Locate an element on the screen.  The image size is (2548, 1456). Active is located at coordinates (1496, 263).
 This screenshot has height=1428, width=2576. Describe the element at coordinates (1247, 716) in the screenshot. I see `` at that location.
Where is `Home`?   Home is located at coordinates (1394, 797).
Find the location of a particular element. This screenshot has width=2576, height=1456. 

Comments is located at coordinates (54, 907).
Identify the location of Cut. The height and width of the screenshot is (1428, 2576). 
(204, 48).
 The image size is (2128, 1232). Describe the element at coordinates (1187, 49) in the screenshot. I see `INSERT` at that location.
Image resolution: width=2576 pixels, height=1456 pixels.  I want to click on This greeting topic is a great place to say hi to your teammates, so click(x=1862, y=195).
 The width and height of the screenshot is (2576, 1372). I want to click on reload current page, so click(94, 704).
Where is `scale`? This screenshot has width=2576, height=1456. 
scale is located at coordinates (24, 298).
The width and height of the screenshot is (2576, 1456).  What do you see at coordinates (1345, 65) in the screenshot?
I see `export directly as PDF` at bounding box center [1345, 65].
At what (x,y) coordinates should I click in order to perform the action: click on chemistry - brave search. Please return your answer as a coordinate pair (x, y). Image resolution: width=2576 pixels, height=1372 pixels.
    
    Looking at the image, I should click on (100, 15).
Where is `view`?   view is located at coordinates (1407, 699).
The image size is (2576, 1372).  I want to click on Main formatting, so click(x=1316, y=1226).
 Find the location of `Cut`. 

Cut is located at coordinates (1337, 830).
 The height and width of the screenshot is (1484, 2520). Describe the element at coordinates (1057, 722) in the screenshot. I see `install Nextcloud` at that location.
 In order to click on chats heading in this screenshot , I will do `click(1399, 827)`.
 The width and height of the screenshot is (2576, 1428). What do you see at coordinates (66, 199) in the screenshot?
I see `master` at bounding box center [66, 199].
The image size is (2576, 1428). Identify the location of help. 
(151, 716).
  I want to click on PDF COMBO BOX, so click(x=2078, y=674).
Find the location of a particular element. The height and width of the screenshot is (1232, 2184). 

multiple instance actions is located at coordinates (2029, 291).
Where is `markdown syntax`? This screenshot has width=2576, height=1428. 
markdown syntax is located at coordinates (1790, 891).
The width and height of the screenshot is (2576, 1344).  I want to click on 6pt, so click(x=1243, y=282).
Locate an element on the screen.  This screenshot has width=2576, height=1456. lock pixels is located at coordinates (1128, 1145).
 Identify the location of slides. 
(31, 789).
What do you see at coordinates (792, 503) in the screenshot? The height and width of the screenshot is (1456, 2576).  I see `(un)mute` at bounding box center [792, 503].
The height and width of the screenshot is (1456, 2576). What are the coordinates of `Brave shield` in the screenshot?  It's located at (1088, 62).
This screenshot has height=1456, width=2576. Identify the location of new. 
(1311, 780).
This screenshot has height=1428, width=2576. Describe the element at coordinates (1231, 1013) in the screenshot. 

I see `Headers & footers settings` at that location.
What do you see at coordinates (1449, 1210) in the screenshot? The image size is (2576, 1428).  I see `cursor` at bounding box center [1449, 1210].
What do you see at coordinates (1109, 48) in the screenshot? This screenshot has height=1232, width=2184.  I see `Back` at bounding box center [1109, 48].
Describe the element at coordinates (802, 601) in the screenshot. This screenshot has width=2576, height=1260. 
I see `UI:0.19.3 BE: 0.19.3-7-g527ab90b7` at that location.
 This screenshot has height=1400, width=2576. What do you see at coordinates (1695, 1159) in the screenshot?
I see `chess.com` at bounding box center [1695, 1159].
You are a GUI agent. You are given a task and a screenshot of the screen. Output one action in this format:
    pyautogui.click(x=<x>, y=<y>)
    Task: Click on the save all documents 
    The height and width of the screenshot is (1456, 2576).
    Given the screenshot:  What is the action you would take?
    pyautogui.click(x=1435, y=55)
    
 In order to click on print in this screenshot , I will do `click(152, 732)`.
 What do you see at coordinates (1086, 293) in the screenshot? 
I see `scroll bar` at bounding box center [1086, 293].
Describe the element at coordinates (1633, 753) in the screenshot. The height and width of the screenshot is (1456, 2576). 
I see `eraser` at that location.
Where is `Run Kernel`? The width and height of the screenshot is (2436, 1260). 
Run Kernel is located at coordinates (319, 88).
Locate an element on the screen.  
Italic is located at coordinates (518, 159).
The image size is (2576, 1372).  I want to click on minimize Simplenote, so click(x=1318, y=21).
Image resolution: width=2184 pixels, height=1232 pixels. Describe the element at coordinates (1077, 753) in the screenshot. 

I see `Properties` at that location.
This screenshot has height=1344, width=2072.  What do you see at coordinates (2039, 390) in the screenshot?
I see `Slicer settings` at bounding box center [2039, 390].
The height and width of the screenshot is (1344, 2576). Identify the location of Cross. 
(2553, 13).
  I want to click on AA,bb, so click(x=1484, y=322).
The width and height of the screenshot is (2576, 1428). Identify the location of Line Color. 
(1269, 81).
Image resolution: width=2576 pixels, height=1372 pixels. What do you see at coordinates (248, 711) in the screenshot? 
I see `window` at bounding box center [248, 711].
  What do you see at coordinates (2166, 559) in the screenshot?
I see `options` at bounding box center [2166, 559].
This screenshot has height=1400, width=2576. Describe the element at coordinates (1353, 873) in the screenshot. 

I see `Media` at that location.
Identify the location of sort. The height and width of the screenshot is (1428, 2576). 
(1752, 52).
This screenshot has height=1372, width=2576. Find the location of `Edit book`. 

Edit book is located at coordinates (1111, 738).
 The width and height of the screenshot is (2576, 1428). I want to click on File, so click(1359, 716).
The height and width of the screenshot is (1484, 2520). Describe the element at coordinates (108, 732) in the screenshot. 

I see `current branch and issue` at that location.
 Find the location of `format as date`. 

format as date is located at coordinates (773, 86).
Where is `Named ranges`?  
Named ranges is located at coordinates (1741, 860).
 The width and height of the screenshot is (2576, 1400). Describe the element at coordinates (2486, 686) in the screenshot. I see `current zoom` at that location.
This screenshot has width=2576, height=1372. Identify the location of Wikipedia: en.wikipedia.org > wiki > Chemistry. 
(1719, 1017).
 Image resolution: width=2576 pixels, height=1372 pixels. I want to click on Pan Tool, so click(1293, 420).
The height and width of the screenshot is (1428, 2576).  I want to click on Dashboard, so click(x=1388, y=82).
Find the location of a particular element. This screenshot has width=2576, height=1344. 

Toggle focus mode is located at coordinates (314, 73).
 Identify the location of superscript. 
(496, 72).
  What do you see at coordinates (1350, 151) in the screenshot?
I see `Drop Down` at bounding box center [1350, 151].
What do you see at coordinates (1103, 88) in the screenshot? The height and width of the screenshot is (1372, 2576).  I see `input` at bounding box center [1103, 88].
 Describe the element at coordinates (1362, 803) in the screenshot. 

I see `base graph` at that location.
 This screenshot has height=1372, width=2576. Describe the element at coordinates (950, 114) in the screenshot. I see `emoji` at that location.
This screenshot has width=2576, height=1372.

# # # #

SET PROBLEM: Swap "Find the location of" for "Show the position of" everywhere in the records above, and write them out again with nothing else changed.

ANSWER TO THE EXERCISE:
Locate an element on the screen.  The image size is (2548, 1456). Active is located at coordinates (1496, 263).
 This screenshot has height=1428, width=2576. Describe the element at coordinates (1247, 716) in the screenshot. I see `` at that location.
Where is `Home`?   Home is located at coordinates (1394, 797).
Show the position of a particular element. This screenshot has width=2576, height=1456. 

Comments is located at coordinates (54, 907).
Identify the location of Cut. The height and width of the screenshot is (1428, 2576). 
(204, 48).
 The image size is (2128, 1232). Describe the element at coordinates (1187, 49) in the screenshot. I see `INSERT` at that location.
Image resolution: width=2576 pixels, height=1456 pixels.  I want to click on This greeting topic is a great place to say hi to your teammates, so click(x=1862, y=195).
 The width and height of the screenshot is (2576, 1372). I want to click on reload current page, so click(94, 704).
Where is `scale`? This screenshot has width=2576, height=1456. 
scale is located at coordinates (24, 298).
The width and height of the screenshot is (2576, 1456).  What do you see at coordinates (1345, 65) in the screenshot?
I see `export directly as PDF` at bounding box center [1345, 65].
At what (x,y) coordinates should I click in order to perform the action: click on chemistry - brave search. Please return your answer as a coordinate pair (x, y). Image resolution: width=2576 pixels, height=1372 pixels.
    
    Looking at the image, I should click on (100, 15).
Where is `view`?   view is located at coordinates (1407, 699).
The image size is (2576, 1372).  I want to click on Main formatting, so click(x=1316, y=1226).
 Show the position of `Cut`. 

Cut is located at coordinates (1337, 830).
 The height and width of the screenshot is (1484, 2520). Describe the element at coordinates (1057, 722) in the screenshot. I see `install Nextcloud` at that location.
 In order to click on chats heading in this screenshot , I will do `click(1399, 827)`.
 The width and height of the screenshot is (2576, 1428). What do you see at coordinates (66, 199) in the screenshot?
I see `master` at bounding box center [66, 199].
The image size is (2576, 1428). Identify the location of help. 
(151, 716).
  I want to click on PDF COMBO BOX, so click(x=2078, y=674).
Show the position of a particular element. The height and width of the screenshot is (1232, 2184). 

multiple instance actions is located at coordinates (2029, 291).
Where is `markdown syntax`? This screenshot has width=2576, height=1428. 
markdown syntax is located at coordinates (1790, 891).
The width and height of the screenshot is (2576, 1344).  I want to click on 6pt, so click(x=1243, y=282).
Locate an element on the screen.  This screenshot has width=2576, height=1456. lock pixels is located at coordinates (1128, 1145).
 Identify the location of slides. 
(31, 789).
What do you see at coordinates (792, 503) in the screenshot? The height and width of the screenshot is (1456, 2576).  I see `(un)mute` at bounding box center [792, 503].
The height and width of the screenshot is (1456, 2576). What are the coordinates of `Brave shield` in the screenshot?  It's located at (1088, 62).
This screenshot has height=1456, width=2576. Identify the location of new. 
(1311, 780).
This screenshot has height=1428, width=2576. Describe the element at coordinates (1231, 1013) in the screenshot. 

I see `Headers & footers settings` at that location.
What do you see at coordinates (1449, 1210) in the screenshot? The image size is (2576, 1428).  I see `cursor` at bounding box center [1449, 1210].
What do you see at coordinates (1109, 48) in the screenshot? This screenshot has height=1232, width=2184.  I see `Back` at bounding box center [1109, 48].
Describe the element at coordinates (802, 601) in the screenshot. This screenshot has width=2576, height=1260. 
I see `UI:0.19.3 BE: 0.19.3-7-g527ab90b7` at that location.
 This screenshot has height=1400, width=2576. What do you see at coordinates (1695, 1159) in the screenshot?
I see `chess.com` at bounding box center [1695, 1159].
You are a GUI agent. You are given a task and a screenshot of the screen. Output one action in this format:
    pyautogui.click(x=<x>, y=<y>)
    Task: Click on the save all documents 
    The height and width of the screenshot is (1456, 2576).
    Given the screenshot:  What is the action you would take?
    pyautogui.click(x=1435, y=55)
    
 In order to click on print in this screenshot , I will do `click(152, 732)`.
 What do you see at coordinates (1086, 293) in the screenshot? 
I see `scroll bar` at bounding box center [1086, 293].
Describe the element at coordinates (1633, 753) in the screenshot. The height and width of the screenshot is (1456, 2576). 
I see `eraser` at that location.
Where is `Run Kernel`? The width and height of the screenshot is (2436, 1260). 
Run Kernel is located at coordinates (319, 88).
Locate an element on the screen.  
Italic is located at coordinates (518, 159).
The image size is (2576, 1372).  I want to click on minimize Simplenote, so click(x=1318, y=21).
Image resolution: width=2184 pixels, height=1232 pixels. Describe the element at coordinates (1077, 753) in the screenshot. 

I see `Properties` at that location.
This screenshot has height=1344, width=2072.  What do you see at coordinates (2039, 390) in the screenshot?
I see `Slicer settings` at bounding box center [2039, 390].
The height and width of the screenshot is (1344, 2576). Identify the location of Cross. 
(2553, 13).
  I want to click on AA,bb, so click(x=1484, y=322).
The width and height of the screenshot is (2576, 1428). Identify the location of Line Color. 
(1269, 81).
Image resolution: width=2576 pixels, height=1372 pixels. What do you see at coordinates (248, 711) in the screenshot? 
I see `window` at bounding box center [248, 711].
  What do you see at coordinates (2166, 559) in the screenshot?
I see `options` at bounding box center [2166, 559].
This screenshot has height=1400, width=2576. Describe the element at coordinates (1353, 873) in the screenshot. 

I see `Media` at that location.
Identify the location of sort. The height and width of the screenshot is (1428, 2576). 
(1752, 52).
This screenshot has height=1372, width=2576. Show the position of `Edit book`. 

Edit book is located at coordinates (1111, 738).
 The width and height of the screenshot is (2576, 1428). I want to click on File, so click(1359, 716).
The height and width of the screenshot is (1484, 2520). Describe the element at coordinates (108, 732) in the screenshot. 

I see `current branch and issue` at that location.
 Show the position of `format as date`. 

format as date is located at coordinates (773, 86).
Where is `Named ranges`?  
Named ranges is located at coordinates (1741, 860).
 The width and height of the screenshot is (2576, 1400). Describe the element at coordinates (2486, 686) in the screenshot. I see `current zoom` at that location.
This screenshot has width=2576, height=1372. Identify the location of Wikipedia: en.wikipedia.org > wiki > Chemistry. 
(1719, 1017).
 Image resolution: width=2576 pixels, height=1372 pixels. I want to click on Pan Tool, so click(1293, 420).
The height and width of the screenshot is (1428, 2576).  I want to click on Dashboard, so click(x=1388, y=82).
Show the position of a particular element. This screenshot has width=2576, height=1344. 

Toggle focus mode is located at coordinates (314, 73).
 Identify the location of superscript. 
(496, 72).
  What do you see at coordinates (1350, 151) in the screenshot?
I see `Drop Down` at bounding box center [1350, 151].
What do you see at coordinates (1103, 88) in the screenshot? The height and width of the screenshot is (1372, 2576).  I see `input` at bounding box center [1103, 88].
 Describe the element at coordinates (1362, 803) in the screenshot. 

I see `base graph` at that location.
 This screenshot has height=1372, width=2576. Describe the element at coordinates (950, 114) in the screenshot. I see `emoji` at that location.
This screenshot has width=2576, height=1372.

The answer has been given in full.